Chicken Tortilla Soup!

Today I thought I would do something a little different and share a recipe that was given to me by a coworker of my husband. Like the title says, it is a very yummy Chicken Tortilla Soup. Here is a picture with a little sharp cheddar sprinkled on top.

IMG_0625Here is the actual recipe. Don’t let this long list of ingredients scare you. Many of the items are probably in your fridge and pantry, since they are used in a multitude of dishes.

  • 1 tsp. olive oil
  • 1 cup chopped onion
  • 2 garlic cloves, minced
  • 2 cups shredded cooked chicken breast (about 10 oz)
  • 1 cup frozen whole-kernel corn
  • 1/4 cup dry white wine
  • 1 Tbsp. chopped seeded jalapeno pepper
  • 1 tsp. ground cumin
  • 1 tsp.

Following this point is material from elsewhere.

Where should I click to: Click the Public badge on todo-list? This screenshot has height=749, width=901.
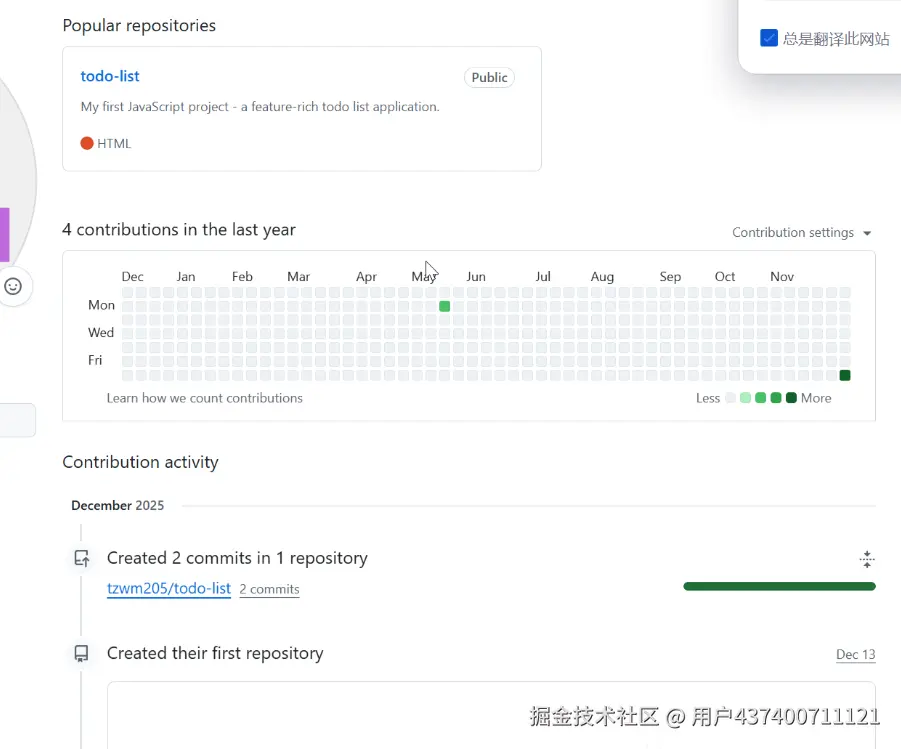489,77
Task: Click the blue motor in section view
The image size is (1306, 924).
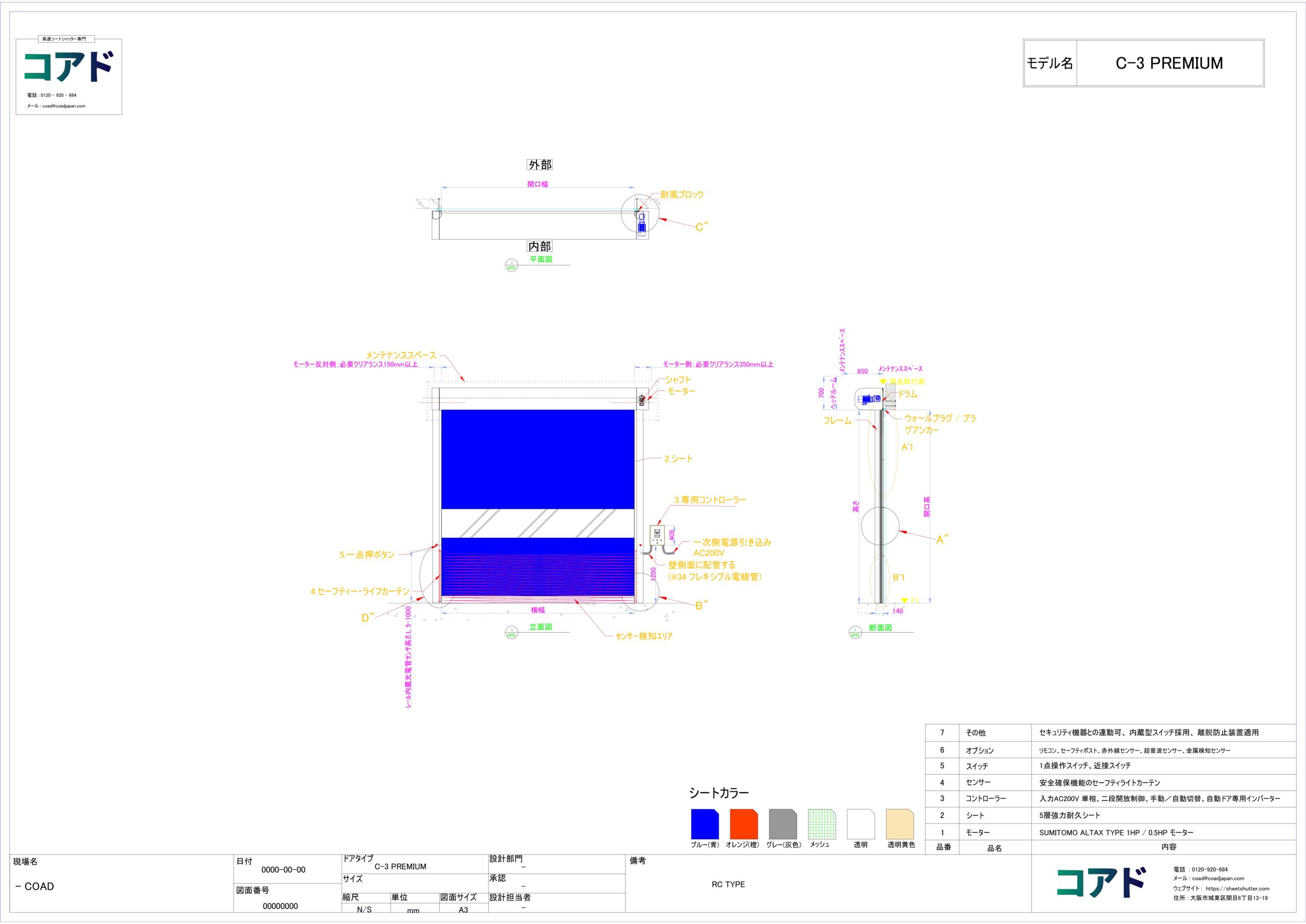Action: [871, 399]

Worcestershire sauce
  • 1/2 tsp. chili powder
  • 2 (14 ¼ oz) cans of chicken broth
  • 1 (15.5 oz) canned diced peeled tomato’s, undrained
  • 1 (10 ¾ oz) can of condensed tomato soup

Heat oil in a Dutch oven over medium-high heat. Add onion and garlic; sautè for 2 minutes. Then stir in chicken and the next 9 ingredients; bring to a boil. Finally, reduce heat and simmer for 1 hour. You can serve with tortilla chips and sour cream. My husband and I usually enjoy it with a slice of rosemary and olive oil bread. It was recommended to me to use a rotisserie chicken, since it contains more flavor. Bone Appétit!